(Beginning of Data in this exercise)
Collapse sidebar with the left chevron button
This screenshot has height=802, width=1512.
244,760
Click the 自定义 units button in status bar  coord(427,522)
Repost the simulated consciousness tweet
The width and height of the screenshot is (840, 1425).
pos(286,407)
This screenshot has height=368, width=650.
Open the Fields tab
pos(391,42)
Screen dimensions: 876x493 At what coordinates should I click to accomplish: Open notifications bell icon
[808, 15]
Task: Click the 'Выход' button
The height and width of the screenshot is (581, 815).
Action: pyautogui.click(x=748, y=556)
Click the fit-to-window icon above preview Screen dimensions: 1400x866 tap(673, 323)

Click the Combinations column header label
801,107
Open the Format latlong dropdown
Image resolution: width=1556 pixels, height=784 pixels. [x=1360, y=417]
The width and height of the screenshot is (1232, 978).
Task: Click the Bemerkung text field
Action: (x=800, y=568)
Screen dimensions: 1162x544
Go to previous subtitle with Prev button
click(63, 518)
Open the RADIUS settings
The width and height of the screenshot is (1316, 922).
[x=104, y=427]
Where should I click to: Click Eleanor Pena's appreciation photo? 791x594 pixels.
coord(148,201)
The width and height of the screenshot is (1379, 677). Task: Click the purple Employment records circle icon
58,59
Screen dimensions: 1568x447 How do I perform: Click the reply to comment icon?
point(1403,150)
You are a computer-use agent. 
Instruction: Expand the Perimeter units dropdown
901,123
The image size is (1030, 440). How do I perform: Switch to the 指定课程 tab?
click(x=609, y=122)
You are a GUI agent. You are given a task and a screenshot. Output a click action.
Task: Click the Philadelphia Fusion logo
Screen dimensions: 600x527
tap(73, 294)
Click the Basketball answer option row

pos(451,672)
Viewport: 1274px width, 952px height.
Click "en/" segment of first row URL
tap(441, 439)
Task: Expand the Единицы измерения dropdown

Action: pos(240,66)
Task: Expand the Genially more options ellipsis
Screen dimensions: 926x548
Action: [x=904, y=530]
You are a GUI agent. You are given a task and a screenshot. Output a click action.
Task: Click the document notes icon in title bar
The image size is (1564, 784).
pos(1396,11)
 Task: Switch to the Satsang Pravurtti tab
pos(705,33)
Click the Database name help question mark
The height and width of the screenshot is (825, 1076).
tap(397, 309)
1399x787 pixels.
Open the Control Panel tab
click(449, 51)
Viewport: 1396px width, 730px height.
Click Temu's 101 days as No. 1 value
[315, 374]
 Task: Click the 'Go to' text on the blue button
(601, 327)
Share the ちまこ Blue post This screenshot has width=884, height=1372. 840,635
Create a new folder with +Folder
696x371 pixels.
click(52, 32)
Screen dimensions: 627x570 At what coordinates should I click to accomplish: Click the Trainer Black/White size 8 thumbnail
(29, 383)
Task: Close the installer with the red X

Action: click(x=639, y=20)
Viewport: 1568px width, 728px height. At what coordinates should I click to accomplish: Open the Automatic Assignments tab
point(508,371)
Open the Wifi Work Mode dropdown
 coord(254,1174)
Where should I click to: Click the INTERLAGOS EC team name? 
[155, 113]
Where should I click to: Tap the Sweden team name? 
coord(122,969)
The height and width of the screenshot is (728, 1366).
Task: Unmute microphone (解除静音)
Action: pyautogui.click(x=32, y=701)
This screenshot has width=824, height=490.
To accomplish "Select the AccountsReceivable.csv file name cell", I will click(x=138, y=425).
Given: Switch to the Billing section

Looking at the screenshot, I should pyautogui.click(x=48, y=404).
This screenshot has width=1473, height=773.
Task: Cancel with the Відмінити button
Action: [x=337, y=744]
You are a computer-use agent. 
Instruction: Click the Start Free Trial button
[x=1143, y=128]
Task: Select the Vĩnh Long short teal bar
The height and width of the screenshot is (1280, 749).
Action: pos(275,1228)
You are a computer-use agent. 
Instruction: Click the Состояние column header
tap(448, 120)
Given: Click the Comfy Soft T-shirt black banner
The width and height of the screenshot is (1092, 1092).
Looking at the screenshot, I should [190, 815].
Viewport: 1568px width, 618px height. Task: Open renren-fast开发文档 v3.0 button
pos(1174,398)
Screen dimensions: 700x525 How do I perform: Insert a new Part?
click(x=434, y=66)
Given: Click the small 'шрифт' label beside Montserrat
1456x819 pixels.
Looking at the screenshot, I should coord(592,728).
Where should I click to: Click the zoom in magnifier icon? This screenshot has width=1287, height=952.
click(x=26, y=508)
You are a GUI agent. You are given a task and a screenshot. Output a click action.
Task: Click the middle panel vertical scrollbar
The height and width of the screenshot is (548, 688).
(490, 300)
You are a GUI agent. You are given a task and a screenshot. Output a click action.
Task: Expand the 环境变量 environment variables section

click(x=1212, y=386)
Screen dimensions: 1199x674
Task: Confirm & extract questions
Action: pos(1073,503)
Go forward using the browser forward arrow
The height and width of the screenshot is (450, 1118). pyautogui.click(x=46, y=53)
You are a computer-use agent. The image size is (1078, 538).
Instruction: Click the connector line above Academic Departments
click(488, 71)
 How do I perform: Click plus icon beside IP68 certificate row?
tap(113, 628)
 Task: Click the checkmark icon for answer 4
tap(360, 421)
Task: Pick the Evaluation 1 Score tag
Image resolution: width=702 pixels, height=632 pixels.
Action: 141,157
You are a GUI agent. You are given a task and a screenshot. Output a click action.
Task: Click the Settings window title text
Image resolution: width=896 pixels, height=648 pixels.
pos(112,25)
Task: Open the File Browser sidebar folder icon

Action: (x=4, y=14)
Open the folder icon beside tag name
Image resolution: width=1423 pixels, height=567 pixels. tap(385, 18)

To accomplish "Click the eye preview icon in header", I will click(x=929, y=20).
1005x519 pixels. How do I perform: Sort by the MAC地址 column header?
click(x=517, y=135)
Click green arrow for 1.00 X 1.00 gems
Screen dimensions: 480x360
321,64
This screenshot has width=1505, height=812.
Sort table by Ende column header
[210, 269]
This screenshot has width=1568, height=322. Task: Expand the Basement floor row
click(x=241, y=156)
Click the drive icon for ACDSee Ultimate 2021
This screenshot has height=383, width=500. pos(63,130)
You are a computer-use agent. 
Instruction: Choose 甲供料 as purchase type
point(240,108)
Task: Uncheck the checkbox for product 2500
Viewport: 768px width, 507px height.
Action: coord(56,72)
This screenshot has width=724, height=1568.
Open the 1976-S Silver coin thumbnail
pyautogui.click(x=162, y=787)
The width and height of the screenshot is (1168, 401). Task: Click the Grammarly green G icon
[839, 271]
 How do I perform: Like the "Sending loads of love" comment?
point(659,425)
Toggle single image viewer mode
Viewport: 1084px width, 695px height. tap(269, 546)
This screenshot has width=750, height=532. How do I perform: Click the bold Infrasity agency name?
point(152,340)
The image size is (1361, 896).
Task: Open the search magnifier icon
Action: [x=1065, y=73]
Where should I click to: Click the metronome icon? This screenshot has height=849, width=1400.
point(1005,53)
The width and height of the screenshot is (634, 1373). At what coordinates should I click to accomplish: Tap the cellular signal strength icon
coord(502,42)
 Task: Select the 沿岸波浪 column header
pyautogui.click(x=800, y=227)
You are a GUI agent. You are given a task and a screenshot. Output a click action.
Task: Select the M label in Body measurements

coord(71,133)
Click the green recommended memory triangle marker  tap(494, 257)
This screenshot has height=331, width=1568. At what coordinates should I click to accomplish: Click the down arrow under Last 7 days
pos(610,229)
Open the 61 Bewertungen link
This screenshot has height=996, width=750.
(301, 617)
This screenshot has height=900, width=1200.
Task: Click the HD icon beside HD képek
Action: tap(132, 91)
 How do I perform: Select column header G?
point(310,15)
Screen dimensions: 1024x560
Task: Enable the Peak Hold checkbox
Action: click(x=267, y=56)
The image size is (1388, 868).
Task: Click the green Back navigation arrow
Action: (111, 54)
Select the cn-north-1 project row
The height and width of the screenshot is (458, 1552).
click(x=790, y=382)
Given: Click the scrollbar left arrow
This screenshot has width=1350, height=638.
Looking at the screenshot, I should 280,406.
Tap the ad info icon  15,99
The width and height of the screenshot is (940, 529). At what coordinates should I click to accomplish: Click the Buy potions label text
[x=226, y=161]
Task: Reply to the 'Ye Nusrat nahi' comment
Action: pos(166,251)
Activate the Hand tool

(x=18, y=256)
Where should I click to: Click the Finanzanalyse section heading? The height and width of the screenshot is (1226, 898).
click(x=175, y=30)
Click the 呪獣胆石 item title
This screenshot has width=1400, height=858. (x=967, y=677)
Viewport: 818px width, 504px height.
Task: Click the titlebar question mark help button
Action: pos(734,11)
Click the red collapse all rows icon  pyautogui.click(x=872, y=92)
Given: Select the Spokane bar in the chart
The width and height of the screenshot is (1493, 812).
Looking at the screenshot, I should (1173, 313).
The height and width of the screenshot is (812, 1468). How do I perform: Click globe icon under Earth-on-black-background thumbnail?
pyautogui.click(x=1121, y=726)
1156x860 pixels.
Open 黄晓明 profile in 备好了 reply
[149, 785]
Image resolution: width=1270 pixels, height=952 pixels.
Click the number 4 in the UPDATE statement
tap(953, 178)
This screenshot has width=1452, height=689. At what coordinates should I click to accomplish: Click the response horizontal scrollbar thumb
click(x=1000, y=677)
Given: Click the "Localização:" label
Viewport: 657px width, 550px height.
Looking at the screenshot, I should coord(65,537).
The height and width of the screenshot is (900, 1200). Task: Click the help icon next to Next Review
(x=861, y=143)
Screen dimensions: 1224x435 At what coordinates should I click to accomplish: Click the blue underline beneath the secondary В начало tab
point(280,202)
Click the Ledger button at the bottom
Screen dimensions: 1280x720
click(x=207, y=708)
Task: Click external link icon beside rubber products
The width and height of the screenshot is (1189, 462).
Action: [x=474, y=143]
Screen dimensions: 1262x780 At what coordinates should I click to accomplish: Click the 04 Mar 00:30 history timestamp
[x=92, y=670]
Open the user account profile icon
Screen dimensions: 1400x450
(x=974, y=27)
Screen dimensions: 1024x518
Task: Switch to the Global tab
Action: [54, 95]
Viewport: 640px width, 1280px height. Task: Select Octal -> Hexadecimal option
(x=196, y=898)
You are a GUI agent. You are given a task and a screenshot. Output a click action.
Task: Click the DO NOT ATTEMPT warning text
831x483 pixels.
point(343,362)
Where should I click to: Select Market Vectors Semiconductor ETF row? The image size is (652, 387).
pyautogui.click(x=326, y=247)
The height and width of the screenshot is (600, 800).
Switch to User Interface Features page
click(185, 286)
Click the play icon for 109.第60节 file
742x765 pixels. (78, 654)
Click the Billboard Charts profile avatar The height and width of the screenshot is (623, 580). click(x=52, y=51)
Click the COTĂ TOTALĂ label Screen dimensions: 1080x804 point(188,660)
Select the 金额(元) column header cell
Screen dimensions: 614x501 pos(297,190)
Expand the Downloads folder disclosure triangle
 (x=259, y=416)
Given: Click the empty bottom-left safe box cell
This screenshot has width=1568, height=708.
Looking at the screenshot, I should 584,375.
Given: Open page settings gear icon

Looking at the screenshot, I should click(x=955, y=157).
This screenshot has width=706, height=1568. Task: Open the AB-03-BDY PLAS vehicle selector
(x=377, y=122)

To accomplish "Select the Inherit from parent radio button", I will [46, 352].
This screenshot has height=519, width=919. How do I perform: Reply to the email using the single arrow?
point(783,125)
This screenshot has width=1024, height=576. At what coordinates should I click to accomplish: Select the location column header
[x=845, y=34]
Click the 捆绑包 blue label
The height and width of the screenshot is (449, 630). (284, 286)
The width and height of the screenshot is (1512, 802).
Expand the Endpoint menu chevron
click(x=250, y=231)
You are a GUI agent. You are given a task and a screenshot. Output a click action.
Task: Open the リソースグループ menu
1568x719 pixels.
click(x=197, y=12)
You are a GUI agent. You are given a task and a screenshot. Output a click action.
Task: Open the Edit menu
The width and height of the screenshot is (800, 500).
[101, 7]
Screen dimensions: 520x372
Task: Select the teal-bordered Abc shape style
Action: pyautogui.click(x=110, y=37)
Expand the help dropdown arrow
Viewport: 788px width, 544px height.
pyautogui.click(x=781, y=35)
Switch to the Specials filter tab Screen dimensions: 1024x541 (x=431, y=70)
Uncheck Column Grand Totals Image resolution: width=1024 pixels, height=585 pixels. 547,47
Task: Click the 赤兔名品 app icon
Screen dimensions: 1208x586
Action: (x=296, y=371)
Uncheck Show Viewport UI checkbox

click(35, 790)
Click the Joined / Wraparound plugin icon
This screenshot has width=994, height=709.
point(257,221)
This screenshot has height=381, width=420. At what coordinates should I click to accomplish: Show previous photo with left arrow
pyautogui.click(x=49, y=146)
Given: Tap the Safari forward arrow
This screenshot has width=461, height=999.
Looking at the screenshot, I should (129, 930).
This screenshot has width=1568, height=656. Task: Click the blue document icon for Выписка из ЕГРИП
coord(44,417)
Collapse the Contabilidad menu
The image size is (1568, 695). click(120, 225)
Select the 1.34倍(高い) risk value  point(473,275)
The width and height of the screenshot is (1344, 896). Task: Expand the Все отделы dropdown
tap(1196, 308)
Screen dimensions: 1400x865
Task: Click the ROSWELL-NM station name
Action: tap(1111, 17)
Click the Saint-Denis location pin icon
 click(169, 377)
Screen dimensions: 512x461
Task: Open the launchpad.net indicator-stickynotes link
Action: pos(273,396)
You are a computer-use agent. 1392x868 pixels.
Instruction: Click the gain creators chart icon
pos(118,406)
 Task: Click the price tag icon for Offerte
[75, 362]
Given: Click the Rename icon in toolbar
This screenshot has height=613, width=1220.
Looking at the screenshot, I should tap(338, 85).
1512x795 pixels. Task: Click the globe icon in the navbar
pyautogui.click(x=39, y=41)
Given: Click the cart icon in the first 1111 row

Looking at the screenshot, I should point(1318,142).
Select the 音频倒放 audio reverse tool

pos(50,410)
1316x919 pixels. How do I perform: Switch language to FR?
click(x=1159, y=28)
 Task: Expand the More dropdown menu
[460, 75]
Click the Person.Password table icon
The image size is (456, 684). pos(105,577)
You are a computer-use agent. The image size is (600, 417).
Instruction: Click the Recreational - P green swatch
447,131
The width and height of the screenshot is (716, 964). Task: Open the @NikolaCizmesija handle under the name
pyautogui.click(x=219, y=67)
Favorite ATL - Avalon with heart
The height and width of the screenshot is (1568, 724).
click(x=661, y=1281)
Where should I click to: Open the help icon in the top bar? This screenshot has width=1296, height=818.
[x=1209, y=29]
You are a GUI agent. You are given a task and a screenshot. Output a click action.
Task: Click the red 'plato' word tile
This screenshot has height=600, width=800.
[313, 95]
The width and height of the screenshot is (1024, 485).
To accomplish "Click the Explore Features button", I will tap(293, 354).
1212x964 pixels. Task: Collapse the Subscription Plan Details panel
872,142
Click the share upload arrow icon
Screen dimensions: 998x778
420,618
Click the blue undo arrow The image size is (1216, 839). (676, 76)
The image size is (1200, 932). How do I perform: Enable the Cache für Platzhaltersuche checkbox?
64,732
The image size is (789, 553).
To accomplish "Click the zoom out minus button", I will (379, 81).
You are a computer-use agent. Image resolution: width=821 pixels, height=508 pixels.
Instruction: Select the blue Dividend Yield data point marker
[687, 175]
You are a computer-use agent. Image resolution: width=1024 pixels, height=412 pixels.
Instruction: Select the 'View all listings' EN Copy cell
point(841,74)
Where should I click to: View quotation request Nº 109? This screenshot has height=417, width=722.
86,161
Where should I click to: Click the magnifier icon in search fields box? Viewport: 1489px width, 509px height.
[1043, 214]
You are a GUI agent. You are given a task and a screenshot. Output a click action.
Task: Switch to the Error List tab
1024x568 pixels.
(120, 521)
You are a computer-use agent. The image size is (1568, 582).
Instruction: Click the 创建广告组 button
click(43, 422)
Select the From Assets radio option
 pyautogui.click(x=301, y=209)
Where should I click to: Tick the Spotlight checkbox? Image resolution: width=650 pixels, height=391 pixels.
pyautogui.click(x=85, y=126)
(End of Data in this exercise)
For this exercise, repeat exactly the lines of the data above from the one with "Create a new folder with +Folder" down to the one with "This screenshot has width=824, height=490.", both end lines included.

Answer area:
Create a new folder with +Folder
696x371 pixels.
click(52, 32)
Screen dimensions: 627x570 At what coordinates should I click to accomplish: Click the Trainer Black/White size 8 thumbnail
(29, 383)
Task: Close the installer with the red X

Action: click(x=639, y=20)
Viewport: 1568px width, 728px height. At what coordinates should I click to accomplish: Open the Automatic Assignments tab
point(508,371)
Open the Wifi Work Mode dropdown
 coord(254,1174)
Where should I click to: Click the INTERLAGOS EC team name? 
[155, 113]
Where should I click to: Tap the Sweden team name? 
coord(122,969)
The height and width of the screenshot is (728, 1366).
Task: Unmute microphone (解除静音)
Action: pyautogui.click(x=32, y=701)
This screenshot has width=824, height=490.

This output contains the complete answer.